The U.S. Court of Appeals for the 9th Circuit has maintained the freeze on the presidential order. Its reasoning is concise and accessible, and deserves wide reading. The ruling didn’t break any constitutional ground and it didn’t clarify anything that was previously unclear. It also didn’t say that the government couldn’t have prevailed on the merits: The White House is entitled to substantial judicial deference on matters of immigration and national security, it affirmed. What it said, in effect, was that the government presented a case that was too grossly incompetent to accept.
The government’s main claim was that its policy was literally unreviewable. Accordingly, it offered little or nothing to justify the policy (and the harms it inflicted on U.S. persons). What was Trump’s team thinking? This position wasn’t questionable, it was preposterous. The court dismissed it out of hand.
Although our jurisprudence has long counseled deference to the political branches on matters of immigration and national security, neither the Supreme Court nor our court has ever held that courts lack the authority to review executive action in those arenas for compliance with the Constitution. To the contrary, the Supreme Court has repeatedly and explicitly rejected the notion that the political branches have unreviewable authority over immigration or are not subject to the Constitution when policymaking in that context.
Were the government’s lawyers unaware? Did they even understand that they carried the burden of proof in this latest proceeding? Their task was to show that the government was likely to prevail in due course on the underlying issues. It might well prevail — but they made no such case. Had the administration tried to justify the policy, any such analysis, even if less than compelling, would have had a claim on the deference to which the government is entitled. But when the government makes no argument at all on the merits, what is the court to do? Deference under those circumstances would be outright capitulation.

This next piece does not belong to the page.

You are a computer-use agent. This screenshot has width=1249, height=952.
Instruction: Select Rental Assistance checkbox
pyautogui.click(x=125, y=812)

Especially telling were the court’s comments on the government’s request that the executive order be narrowed rather than blocked altogether. The government now says the order doesn’t apply to green-card holders, and the White House counsel has issued a notice to that effect. The order has also been amended or clarified to suggest, maybe, that it wouldn’t apply to previously admitted aliens who are temporarily abroad. The court writes:
At this point, however, we cannot rely upon the Government’s contention that the Executive Order no longer applies to lawful permanent residents… Moreover, in light of the Government’s shifting interpretations of the Executive Order, we cannot say that the current interpretation by White House counsel, even if authoritative and binding, will persist past the immediate stage of these proceedings.
In other words, the government doesn’t appear to know what its own order actually means. And as the court went on to say, it also doesn’t know, or anyway hasn’t explained, what narrowing the scope of its order — which it expressed a willingness to do — would actually involve.
In the first instance, then, this isn’t a question of what’s good policy or bad policy. And it isn’t even a question of how much deference from the courts the government is entitled to under the Constitution — the big issue that remains to be resolved in this case. It’s a matter of an administration that is just plain clueless when it comes to designing, implementing and judicially defending its policies.